Stored data entries:
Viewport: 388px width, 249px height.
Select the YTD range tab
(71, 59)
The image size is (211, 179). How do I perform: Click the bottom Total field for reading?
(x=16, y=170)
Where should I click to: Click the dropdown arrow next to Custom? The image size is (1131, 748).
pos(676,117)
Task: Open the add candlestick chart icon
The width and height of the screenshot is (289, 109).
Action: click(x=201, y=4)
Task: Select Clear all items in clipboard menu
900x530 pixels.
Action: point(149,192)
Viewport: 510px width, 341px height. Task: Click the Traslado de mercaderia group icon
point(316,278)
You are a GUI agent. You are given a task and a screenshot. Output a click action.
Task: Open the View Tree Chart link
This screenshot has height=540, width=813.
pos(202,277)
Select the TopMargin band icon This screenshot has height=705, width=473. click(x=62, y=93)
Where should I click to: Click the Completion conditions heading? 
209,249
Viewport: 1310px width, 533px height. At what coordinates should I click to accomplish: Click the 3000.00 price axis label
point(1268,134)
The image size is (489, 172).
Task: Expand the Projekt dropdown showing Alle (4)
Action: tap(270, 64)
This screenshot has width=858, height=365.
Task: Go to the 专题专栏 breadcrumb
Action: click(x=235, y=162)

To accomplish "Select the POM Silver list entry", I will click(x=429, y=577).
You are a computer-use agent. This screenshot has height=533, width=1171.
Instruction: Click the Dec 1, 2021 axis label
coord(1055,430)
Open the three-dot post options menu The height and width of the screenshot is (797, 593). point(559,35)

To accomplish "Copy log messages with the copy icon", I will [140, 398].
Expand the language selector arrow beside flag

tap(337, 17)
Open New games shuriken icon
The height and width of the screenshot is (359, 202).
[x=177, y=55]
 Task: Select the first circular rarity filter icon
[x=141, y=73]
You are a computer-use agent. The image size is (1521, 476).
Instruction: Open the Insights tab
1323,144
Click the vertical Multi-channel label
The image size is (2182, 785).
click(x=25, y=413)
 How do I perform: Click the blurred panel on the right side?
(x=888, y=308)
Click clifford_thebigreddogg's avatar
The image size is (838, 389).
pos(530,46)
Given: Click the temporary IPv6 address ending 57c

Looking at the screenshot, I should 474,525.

YOUR GOAL: The required output is a copy of each line in the records where the string "agent" occurs.

EXERCISE ANSWER:
You are a GUI agent. You are given a task and a screenshot. Output a click action.
You are a computer-use agent. This screenshot has height=533, width=1171.
You are a computer-use agent. The image size is (1521, 476).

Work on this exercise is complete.